Exercise text -
****************

To improve the sensitivity and specificity of fusion detection, and avoid the above limitations, we present a novel pipeline named GFusion, a powerful and efficient fusions detection method for both paired-end and single-end RNA-seq data, to predict fusion genes by comprehensive analyzing alignment split reads and mate reads. GFusion firstly splits unmapped reads into three segments and aligns the first and last segments against reference genome using read aligner Bowtie31. Potential fusion boundaries are confirmed by the split reads in which the segments are from different genes. Finally, GFusion filters out false fusions through a series of filtering steps including analyzing the mate reads of split reads for paired-end read, detecting spanning fragments and constructing fusion reference and realigning fusion fragments (fusion reads for single-end data). We have demonstrated the effectiveness of the GFusion on a normal breast RNA-Seq dataset as the control group and four cancer RNA-Seq datasets involving both paired-end and single-end read data. As a result, GFusion successfully detected 34 from 43 previously reported fusions in four cancer datasets. Further results illustrated that GFusion performed higher sensitivity and have lower false positive rate by comparing with other existing fusion detection pipelines.

Methods

GFusion is a Perl based software designed to identify fusion genes from single-end or paired-end RNA-Seq read data, which are aligned against the reference genome to find out the genomic locations, followed by integrated filtering steps to determine the best gene fusion candidates (Fig. 1). GFuison involves several steps to eliminate false candidate fusions that are caused by misalignment, random pairing of transcript fragments or artificial errors. We identify fusion gene candidates from selected fragments harboring the fusion boundaries in their sequenced reads or insert segments. In the output file, the GFusion reports a list of information about the fusion result including detected fusion genes, genomic locations of breakpoints, fusion transcript model, as well as the number of supporting split fragments and spanning fragments (split reads for single-end data), that characterize fusion genes comprehensively at transcript expression level.

Figure 1
figure 1

The pipeline of GFusion. GFusion employed multiple alignments and a series of post-alignment strict filtering routines for fusion gene detection.

In this work, a fusion boundary was defined as the precise genomic location as the breakpoint of the fusion genes. Two segment sequences from different genes are combined at a fusion boundary to be a fusion transcript. We defined a split read as the sequenced read which harbors a fusion boundary in the read itself, while a split fragment is the pair-end read where one read is the split read and the mate read has a special alignment related to the split read. In addition, we defined a spanning fragment as a paired-end read that harbors a fusion boundary in the insert segment with two reads being aligned to different genes (Fig. 2). The following analysis show the main steps of GFusion fusion detection procedure on paired-end RNA-Seq fastq datasets, some filters are omitted for single-end fastq datasets.

****************

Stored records
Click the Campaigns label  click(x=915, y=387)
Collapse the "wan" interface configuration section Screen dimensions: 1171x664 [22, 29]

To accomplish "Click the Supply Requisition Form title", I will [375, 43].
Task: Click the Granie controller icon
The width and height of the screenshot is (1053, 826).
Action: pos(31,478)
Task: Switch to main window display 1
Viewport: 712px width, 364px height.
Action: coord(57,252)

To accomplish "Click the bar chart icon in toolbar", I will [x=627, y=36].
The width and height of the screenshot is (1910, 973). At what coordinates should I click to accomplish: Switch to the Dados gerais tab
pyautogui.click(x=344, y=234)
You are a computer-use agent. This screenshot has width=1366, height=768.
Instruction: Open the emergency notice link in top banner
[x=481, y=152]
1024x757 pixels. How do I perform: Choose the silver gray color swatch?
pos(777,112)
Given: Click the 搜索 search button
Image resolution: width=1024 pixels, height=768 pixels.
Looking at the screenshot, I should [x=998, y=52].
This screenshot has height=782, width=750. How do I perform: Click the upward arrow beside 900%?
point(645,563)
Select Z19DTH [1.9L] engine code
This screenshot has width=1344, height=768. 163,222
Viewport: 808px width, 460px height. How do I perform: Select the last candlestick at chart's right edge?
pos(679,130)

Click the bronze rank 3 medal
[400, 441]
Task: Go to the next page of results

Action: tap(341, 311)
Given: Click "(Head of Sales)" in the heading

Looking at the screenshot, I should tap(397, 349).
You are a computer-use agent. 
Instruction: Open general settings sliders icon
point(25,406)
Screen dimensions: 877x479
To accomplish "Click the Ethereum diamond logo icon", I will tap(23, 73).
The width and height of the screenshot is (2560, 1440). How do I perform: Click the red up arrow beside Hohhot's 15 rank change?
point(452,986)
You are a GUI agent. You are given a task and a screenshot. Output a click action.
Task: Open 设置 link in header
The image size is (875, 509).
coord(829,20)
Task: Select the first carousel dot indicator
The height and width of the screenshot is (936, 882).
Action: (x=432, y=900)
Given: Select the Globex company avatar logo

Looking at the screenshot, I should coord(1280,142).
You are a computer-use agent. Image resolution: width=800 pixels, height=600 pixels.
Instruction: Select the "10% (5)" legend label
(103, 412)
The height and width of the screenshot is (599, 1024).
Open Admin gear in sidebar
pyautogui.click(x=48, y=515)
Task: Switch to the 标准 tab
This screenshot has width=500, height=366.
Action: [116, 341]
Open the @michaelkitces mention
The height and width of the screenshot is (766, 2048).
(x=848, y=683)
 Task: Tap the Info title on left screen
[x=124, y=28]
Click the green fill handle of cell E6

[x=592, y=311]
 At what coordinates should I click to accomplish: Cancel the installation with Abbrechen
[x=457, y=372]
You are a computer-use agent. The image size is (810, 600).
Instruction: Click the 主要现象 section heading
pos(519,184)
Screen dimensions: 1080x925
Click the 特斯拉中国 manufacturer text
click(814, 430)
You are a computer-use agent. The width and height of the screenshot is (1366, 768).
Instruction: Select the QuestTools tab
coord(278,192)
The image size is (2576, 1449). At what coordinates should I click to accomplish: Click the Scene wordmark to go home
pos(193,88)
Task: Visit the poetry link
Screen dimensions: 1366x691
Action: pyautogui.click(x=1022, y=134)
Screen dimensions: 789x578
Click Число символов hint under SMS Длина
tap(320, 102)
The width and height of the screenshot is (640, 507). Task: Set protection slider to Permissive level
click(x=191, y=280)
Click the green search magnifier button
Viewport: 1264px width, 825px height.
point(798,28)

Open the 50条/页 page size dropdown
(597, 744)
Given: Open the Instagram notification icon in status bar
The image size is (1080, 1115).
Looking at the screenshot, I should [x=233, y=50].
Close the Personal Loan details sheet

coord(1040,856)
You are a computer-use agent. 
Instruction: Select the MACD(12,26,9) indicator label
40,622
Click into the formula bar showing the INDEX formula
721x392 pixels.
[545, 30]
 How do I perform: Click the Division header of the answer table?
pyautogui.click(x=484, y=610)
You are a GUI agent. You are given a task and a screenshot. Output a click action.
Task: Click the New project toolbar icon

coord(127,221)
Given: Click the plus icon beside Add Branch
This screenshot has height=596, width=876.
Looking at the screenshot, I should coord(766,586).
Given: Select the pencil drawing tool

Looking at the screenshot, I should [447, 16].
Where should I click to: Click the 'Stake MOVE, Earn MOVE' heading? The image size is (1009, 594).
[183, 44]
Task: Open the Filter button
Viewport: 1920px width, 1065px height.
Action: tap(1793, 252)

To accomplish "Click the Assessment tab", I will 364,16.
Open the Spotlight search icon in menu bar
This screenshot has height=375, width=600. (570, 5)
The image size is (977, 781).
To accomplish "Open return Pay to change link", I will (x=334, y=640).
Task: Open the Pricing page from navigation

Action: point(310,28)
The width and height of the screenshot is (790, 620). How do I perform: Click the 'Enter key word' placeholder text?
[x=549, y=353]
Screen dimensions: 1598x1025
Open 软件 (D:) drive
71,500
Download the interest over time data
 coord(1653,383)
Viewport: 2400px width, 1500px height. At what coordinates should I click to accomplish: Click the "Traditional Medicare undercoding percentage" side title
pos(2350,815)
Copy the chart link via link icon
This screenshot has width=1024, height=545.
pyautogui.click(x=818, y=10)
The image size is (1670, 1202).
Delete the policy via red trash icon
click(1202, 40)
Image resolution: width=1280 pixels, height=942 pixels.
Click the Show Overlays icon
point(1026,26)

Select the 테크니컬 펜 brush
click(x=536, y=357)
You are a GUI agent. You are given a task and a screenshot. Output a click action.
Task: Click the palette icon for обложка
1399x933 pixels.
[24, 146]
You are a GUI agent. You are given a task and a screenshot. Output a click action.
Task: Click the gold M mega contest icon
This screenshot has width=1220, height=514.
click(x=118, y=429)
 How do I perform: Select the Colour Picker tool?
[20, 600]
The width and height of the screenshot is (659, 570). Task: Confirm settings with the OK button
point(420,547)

****************

Aim of the task -
Carry the GFusion passage further, beginning right after its last sentence. The items have nothing to do with the GFusion passage.

Result for this exercise -
Figure 2
figure 2

The supporting fragment or reads illustration for fusion gene in GFusion. (A) The normal fragment was defined as one whose read and mate are all mapped to same gene, the split fragment was defined as one that one read of fragment harbors fusion boundary and its mate was mapped to the one gene of fusion, and spanning fragments were defined as one that one read or mate of the fragment was mapped to two different genes. (B) The split read harbors a fusion boundary, and its mate read can be aligned to the gene of fusion.

Initial alignment

GFusion detect fusion genes based on alignment locations of reads in the genome. To determine the precise genomic location of short sequences, GFusion involves multiple uses of basic aligners. The initial step of the process is to align all the reads to the reference genome (hg19 version in this work). Because of the presence of introns in the genome, we used Tophat32, a fast and efficient splice aligner, for initial alignment. Tophat uses Bowite to identify the reads that can be mapped to the genome as exon reads or known exon junction spanning reads through aligning a read in small pieces to a chromosome, producing Sequence Alignment/Map (SAM)33 format output file and comprising every reads either mapped or unmapped against the reference genome. Some of the unmapped reads and poor quality mapping reads may be due to RNA extraction errors, sequencing bases bias and aligner algorithm defects. We discard poor quality reads by setting the mapping quality score to be higher than 30.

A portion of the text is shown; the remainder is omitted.